孫恒彪，陳佑明△，張 婧，潘祖漢，謝俊杰(南方醫科大學第三附屬醫院檢驗科，廣州 510630)

目的 對分離自同一患者不同血流部位的3株鮑曼不動桿菌進行同源性分析，在基因水平上明確中心靜脈導管相關血流感染的實驗室診斷，為臨床防治提供依據。方法 采用西門子Microscan Walkaway 40 Plus微生物鑒定及藥敏系統對分離的3株鮑曼不動桿菌進行細菌鑒定及藥敏分析，應用腸桿菌科基因組間重復序列聚合酶鏈反應(ERIC-PCR)及瓊脂糖凝膠電泳進行同源性分析。結果 3株鮑曼不動桿菌ERIC-PCR均擴增出陽性產物，3株細菌均電泳出13條位置相同的條帶。結論 3株鮑曼不動桿菌屬于相同的基因型，ERIC-PCR可用于鮑曼不動桿菌的同源性分析。

中心靜脈導管； 導管相關血流感染； 鮑曼不動桿菌； 同源性

隨著醫療技術的不斷進步與發展，越來越多的侵入性操作用于臨床疾病的診斷與治療，其中中心靜脈導管穿刺術是一種臨床最常用的治療手段。通過中心靜脈導管可以進行高滲及強刺激藥物輸注、血液透析、營養支持治療及動態監測血流動力學，可以避免多次外周靜脈穿刺，減少患者痛苦，還可以避免化療藥物外滲，減少因化療藥物引起的靜脈炎[1]。但是隨著中心靜脈導管的廣泛使用，中心靜脈導管引起的導管相關血流感染(CRBSI)在普通病房及重癥監護病房(ICU)均有發生，不僅增加患者醫療支出及住院時間，而且給患者造成極大的痛苦，甚至威脅患者生命[2-3]。本次調查通過分析分離自同一患者外周血、中心靜脈導管血及中心靜脈導管尖端3株鮑曼不動桿菌同源性，查找分析造成此次CRBSI的可能原因，加深對CRBSI診療的認識，現報道如下。

1 資料與方法

1.1 一般資料 患者，女，84歲，因“反復胸悶、胸痛10年，再發伴頭暈、頭痛7 d”收入本院心內科。4月26日為了建立靜脈輸液通路，監測中心靜脈血壓，行經鎖骨下中心靜脈穿刺置管術。5月7日12:00左右患者出現發熱，體溫38.3 ℃，隨即分別從中心靜脈導管及右上肢抽取靜脈血進行血培養，結合患者臨床表現經驗給予靜脈滴注頭孢曲松(CRO)，當晚19:00左右中心靜脈導管血細菌培養報陽性，涂片結果為革蘭陰性桿菌，立即拔除導管并送檢做導管尖端細菌培養及鑒定，5月8日01:00左右右上肢靜脈血細菌培養報陽性，涂片結果為革蘭陰性桿菌。5月10日中心靜脈導管血、右上肢靜脈血及中心靜脈導管尖端培養結果均為鮑曼不動桿菌，中心靜脈導管尖端鮑曼不動桿菌半定量計數結果為20 cfu。5月11日患者體溫恢復正常。

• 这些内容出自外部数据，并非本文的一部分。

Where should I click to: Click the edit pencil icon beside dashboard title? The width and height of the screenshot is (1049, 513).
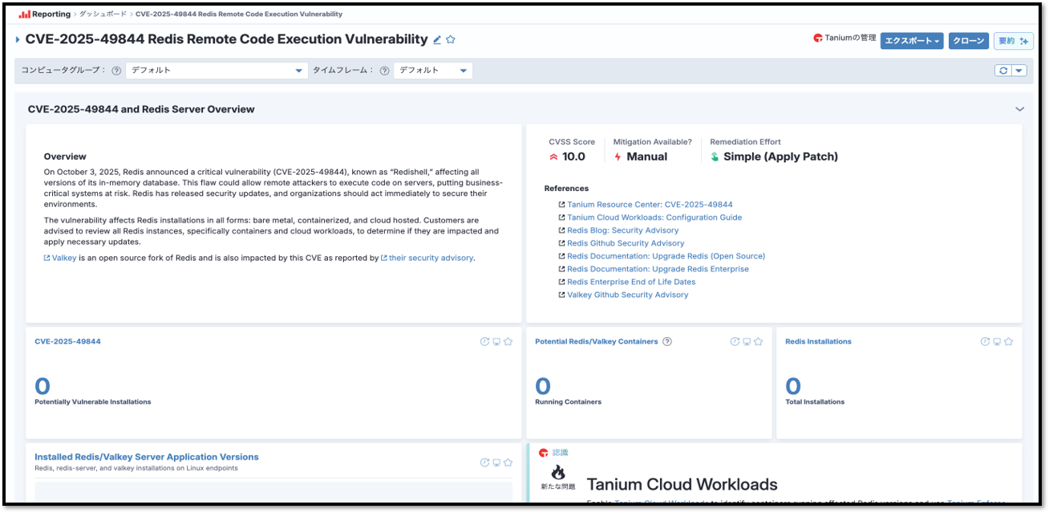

1.2 質控菌株 大腸埃希菌(ATCC 25922)、銅綠假單胞菌(ATCC 27853)均由廣東省臨床檢驗中心提供。

1.3 細菌鑒定及藥敏試驗 采用西門子公司的Microscan Walkaway 40 Plus型微生物鑒定及分析系統對分離得到的3株鮑曼不動桿菌進行鑒定及藥敏試驗。藥敏試驗采用微量肉湯稀釋法，藥敏試驗抗菌藥物選擇哌拉西林(PIP)、四環素(TET)、替卡西林/克拉維酸(TIM)、頭孢他啶(CAZ)、CRO、頭孢噻肟(CTX)、頭孢吡肟(FEP)、美羅培南(MEM)、阿米卡星(AMK)、慶大霉素(GEN)、妥布霉素(TOB)、環丙沙星(CIP)、左氧氟沙星(LVX)、復方磺胺甲噁唑(SXT)14種藥物。藥敏試驗結果以美國臨床和實驗室標準化協會指南文件2010版作為藥敏試驗判斷標準。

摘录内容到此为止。